What the task requires | Go to the line in the entries below that holds "Viewport: 640px width, 1136px" and repeat exactly from there through the line that holds "You are a computer-use agent. 704x475 pixels.", inclusive.

Data under study |
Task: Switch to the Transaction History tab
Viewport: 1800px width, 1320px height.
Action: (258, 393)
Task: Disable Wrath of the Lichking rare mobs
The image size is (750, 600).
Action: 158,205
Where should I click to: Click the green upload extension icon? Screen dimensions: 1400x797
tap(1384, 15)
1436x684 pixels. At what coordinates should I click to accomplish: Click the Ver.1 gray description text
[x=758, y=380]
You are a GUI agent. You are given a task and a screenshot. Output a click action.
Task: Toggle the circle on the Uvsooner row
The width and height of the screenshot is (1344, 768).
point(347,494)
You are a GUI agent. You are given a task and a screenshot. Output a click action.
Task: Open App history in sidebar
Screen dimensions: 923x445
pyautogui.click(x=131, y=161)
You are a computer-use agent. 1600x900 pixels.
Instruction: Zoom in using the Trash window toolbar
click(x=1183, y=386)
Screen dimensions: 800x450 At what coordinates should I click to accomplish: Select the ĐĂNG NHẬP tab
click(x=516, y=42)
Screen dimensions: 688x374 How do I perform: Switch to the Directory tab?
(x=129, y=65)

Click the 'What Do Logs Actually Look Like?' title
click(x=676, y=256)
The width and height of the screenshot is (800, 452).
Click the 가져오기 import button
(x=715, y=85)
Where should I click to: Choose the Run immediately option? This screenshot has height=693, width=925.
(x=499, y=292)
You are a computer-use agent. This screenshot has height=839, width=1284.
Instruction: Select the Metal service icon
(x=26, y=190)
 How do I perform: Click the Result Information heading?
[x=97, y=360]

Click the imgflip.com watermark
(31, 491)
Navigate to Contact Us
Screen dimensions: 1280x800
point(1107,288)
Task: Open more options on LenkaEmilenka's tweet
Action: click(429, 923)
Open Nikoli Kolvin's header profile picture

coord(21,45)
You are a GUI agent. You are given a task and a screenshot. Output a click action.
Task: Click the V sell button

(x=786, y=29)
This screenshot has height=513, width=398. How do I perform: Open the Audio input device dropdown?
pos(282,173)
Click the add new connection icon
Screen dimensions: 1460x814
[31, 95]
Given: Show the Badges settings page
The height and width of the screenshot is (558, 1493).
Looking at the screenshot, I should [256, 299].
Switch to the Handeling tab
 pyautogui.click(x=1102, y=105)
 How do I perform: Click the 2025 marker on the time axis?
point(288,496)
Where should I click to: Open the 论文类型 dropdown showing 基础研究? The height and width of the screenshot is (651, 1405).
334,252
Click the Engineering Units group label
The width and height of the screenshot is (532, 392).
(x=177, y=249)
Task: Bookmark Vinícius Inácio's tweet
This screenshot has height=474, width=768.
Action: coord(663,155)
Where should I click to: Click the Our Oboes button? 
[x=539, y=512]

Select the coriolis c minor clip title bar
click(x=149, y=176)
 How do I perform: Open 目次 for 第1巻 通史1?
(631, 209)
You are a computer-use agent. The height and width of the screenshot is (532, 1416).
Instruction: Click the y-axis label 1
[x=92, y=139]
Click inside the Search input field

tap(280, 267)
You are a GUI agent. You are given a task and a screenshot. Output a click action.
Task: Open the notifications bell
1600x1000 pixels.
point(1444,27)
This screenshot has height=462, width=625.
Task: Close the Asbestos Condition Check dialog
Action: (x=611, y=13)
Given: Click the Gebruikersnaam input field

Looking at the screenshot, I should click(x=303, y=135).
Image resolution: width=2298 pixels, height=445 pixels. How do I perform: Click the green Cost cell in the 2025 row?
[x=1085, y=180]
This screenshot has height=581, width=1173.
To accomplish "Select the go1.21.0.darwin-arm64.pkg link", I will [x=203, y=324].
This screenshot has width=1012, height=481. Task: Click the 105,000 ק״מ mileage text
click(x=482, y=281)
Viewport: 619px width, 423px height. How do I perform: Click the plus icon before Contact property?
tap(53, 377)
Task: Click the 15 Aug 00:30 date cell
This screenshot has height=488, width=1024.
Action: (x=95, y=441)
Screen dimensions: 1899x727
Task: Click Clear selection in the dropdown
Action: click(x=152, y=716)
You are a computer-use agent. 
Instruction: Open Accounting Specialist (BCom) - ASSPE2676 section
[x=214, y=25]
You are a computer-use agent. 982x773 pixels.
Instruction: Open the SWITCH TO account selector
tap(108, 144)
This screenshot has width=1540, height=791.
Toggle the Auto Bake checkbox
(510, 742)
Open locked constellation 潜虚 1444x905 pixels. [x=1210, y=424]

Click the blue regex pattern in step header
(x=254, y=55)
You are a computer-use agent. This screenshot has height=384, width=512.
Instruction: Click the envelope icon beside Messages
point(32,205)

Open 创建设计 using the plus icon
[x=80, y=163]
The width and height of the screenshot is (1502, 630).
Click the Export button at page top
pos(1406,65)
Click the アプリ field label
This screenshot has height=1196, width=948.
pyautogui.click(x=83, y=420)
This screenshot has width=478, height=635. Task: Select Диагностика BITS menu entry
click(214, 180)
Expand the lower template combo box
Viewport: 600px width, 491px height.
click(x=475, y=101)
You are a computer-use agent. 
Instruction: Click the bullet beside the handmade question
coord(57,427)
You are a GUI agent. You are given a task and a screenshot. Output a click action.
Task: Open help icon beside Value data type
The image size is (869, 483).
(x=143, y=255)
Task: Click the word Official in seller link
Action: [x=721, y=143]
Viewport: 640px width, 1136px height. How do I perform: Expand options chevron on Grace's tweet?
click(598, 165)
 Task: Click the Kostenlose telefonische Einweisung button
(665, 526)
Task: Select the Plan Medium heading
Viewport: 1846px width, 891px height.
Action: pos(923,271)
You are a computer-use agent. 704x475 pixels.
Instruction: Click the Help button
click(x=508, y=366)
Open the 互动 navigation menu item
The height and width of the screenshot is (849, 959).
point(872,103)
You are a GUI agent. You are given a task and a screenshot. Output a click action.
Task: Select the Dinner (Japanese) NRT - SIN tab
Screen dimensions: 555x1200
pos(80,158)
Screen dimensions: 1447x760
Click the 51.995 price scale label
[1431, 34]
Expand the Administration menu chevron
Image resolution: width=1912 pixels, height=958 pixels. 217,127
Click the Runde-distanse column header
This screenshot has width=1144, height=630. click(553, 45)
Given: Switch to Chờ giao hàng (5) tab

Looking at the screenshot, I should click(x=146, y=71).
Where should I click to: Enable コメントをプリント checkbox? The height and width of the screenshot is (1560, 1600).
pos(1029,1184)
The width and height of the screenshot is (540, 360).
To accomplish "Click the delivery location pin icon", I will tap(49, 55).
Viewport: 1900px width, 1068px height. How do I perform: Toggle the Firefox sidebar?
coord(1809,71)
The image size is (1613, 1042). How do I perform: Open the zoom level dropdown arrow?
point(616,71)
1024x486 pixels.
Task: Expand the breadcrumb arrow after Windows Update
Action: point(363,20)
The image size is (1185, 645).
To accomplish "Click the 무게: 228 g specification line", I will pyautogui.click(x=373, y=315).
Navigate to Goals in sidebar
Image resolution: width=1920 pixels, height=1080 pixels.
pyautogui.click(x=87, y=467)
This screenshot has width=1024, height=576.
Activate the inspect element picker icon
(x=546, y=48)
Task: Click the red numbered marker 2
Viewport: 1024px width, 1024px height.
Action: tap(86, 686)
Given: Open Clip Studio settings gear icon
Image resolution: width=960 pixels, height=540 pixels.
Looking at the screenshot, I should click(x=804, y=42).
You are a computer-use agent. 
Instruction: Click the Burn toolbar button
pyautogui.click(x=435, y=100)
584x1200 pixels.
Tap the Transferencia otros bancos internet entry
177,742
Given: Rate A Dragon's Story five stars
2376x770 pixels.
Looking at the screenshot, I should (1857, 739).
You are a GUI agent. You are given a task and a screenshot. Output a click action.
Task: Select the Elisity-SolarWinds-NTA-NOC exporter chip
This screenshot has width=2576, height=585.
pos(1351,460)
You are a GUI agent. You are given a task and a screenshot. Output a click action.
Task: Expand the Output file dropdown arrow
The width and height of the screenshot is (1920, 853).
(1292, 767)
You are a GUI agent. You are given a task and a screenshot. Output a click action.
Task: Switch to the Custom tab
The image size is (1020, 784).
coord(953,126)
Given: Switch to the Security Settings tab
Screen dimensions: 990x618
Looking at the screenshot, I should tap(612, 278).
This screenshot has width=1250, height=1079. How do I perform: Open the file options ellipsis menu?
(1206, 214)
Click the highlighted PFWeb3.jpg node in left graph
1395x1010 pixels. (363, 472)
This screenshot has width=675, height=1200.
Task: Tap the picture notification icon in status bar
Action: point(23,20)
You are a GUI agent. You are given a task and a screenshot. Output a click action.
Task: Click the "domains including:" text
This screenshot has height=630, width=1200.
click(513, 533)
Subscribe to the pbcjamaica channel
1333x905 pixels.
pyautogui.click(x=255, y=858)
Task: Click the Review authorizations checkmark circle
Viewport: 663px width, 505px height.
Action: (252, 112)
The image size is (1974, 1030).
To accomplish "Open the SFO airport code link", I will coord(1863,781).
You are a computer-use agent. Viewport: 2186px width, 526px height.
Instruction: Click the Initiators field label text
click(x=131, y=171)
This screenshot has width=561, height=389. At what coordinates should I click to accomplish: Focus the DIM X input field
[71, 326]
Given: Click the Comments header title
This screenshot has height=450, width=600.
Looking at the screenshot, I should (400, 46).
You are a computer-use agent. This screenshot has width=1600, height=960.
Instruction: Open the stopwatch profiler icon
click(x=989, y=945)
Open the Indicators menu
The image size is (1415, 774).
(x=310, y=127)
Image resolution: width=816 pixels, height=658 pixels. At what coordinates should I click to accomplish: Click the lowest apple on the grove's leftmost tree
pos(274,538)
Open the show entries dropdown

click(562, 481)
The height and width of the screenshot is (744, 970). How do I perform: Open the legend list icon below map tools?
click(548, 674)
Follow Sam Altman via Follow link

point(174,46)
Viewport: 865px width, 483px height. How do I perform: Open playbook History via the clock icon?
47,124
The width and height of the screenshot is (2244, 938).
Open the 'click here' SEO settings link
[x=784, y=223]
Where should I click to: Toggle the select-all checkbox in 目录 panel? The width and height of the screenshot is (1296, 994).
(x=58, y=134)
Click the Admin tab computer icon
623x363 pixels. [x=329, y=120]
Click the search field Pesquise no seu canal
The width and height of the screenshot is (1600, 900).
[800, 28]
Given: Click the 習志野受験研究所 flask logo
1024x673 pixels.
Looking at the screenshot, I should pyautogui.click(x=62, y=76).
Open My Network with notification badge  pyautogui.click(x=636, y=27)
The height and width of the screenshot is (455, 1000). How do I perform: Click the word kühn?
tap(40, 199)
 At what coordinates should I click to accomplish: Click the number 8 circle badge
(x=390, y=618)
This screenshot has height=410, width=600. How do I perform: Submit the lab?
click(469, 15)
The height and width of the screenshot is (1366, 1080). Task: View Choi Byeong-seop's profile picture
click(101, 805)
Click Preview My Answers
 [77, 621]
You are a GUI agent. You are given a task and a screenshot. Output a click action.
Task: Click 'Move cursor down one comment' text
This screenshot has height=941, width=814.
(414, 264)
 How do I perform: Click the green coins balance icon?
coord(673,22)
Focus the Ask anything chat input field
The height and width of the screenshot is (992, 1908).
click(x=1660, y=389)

Response below |
Viewport: 640px width, 1136px height. How do I perform: Expand options chevron on Grace's tweet?
click(598, 165)
 Task: Click the Kostenlose telefonische Einweisung button
(665, 526)
Task: Select the Plan Medium heading
Viewport: 1846px width, 891px height.
Action: pos(923,271)
You are a computer-use agent. 704x475 pixels.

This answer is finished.